The Barbour County school built a chicken coop on its campus this fall to teach students about raising poultry, thanks to a $1,000 grant from the American Farm Bureau Foundation for Agriculture.
“We’re teaching students the whole life cycle of a chicken,” said physical education assistant Michelle Puckett, who applied for the grant. “We know students will have good memories of something agricultural as adults. It connects kids to where their food comes from.”
Over 600 students have learned about the school’s full-grown chickens, a medley of black and white Wyandotte birds and Rhode Island Reds. Students also hatched chicks, such as pastel-shelled Easter Eggers. Smith and his classmates watched as one chick used its egg tooth to punch through the shell, an unforgettable experience for the 6 year olds.
“The chick popped out, and they were so excited,” Puckett said. “Now they know the difference between eggs you buy in a store and eggs that hatch.

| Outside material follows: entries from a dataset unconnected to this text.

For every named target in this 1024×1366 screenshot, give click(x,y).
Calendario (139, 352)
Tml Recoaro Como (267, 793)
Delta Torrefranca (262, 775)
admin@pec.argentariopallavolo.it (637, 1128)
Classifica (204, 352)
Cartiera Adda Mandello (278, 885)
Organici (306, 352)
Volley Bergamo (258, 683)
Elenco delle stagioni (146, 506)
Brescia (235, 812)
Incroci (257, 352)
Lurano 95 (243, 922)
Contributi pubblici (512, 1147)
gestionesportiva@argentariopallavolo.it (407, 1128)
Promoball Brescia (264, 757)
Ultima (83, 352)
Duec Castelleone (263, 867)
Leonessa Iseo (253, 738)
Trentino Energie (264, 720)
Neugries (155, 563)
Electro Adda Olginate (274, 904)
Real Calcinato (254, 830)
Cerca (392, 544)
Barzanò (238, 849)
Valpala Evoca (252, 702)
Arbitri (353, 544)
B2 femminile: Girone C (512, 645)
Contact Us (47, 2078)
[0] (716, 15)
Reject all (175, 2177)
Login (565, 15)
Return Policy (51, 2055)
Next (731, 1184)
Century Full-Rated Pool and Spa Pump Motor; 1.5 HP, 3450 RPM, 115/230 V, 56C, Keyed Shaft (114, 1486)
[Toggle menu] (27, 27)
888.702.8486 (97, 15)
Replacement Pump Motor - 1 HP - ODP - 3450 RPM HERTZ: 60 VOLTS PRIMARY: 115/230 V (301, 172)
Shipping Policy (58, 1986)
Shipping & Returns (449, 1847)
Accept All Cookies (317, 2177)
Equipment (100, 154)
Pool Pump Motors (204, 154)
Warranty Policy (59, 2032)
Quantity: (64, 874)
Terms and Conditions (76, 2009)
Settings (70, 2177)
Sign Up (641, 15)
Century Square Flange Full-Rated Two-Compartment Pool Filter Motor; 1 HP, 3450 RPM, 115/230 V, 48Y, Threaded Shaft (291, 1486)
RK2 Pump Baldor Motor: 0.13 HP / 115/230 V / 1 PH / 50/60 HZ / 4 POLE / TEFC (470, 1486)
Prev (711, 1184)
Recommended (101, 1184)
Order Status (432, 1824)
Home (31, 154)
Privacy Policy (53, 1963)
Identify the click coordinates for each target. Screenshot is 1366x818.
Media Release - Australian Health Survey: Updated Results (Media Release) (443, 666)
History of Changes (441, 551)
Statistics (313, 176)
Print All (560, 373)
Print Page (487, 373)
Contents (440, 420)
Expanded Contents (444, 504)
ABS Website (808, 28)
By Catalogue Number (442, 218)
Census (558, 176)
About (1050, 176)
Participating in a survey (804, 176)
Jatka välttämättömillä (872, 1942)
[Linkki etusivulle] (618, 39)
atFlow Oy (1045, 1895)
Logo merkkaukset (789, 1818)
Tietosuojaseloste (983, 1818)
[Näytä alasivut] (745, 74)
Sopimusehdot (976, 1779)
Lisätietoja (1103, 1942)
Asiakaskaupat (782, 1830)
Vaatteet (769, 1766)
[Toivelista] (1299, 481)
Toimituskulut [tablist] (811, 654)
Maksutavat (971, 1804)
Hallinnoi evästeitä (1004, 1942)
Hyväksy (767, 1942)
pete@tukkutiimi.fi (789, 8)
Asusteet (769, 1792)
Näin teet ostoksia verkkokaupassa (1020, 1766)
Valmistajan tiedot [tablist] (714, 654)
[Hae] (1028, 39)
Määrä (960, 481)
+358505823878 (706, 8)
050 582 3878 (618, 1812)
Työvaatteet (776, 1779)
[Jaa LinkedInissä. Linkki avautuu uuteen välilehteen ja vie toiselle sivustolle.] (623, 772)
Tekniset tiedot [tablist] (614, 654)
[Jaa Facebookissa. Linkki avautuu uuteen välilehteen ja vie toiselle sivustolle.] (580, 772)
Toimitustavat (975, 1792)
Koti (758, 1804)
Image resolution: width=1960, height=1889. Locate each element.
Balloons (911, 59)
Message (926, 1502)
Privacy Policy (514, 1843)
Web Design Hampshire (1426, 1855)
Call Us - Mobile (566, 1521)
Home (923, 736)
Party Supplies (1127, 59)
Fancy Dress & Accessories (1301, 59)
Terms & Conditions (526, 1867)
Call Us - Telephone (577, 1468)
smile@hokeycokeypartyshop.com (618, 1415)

They know you need a rooster to hatch eggs.”
When the birds first roosted on campus, Puckett held a spa day, where students were acclimated to chicks as they pampered the poultry. Now, the fledgling farmers, from kindergartners to second-graders, are learning each step of the poultry raising process.
“How many days does it take to hatch chicks?” Puckett asked Smith and fellow first-grader Brantley Anderson.
“21,” Smith swiftly said.
“Yeah, 21!” Anderson echoed.
Students take turns feeding and watering the birds. Puckett said they’re excited to gather eggs each morning and have taste-tested eggs.
“I’d never tried eggs before,” Smith said. “We tried the whites, just the yolk, and scrambled eggs. I liked them.”
Community members and parents flocked to expand the chicken coop, too, and teachers vy to take home farm-fresh eggs.
For the students, EPS’s poultry project goal is threefold — teach the importance of chickens as a food source, show how chickens help the environment, and demonstrate how farmers provide for consumers.
Through the Barbour County Farmers Federation, the school received one of nine grants nationally available from the White-Reinhardt Fund for Education, which funds agricultural literacy projects or expands existing efforts. The Alabama Farmers Agriculture Foundation (AFAF) contributed $250.
“It’s encouraging that county leaders are taking advantage of resources available as members of the American Farm Bureau Federation,” said AFAF Vice President Paul Pinyan. “Eufaula Primary School’s outdoor learning area directly impacts students in Barbour County. It’s our hope that other Alabama communities apply for and benefit from such grants.”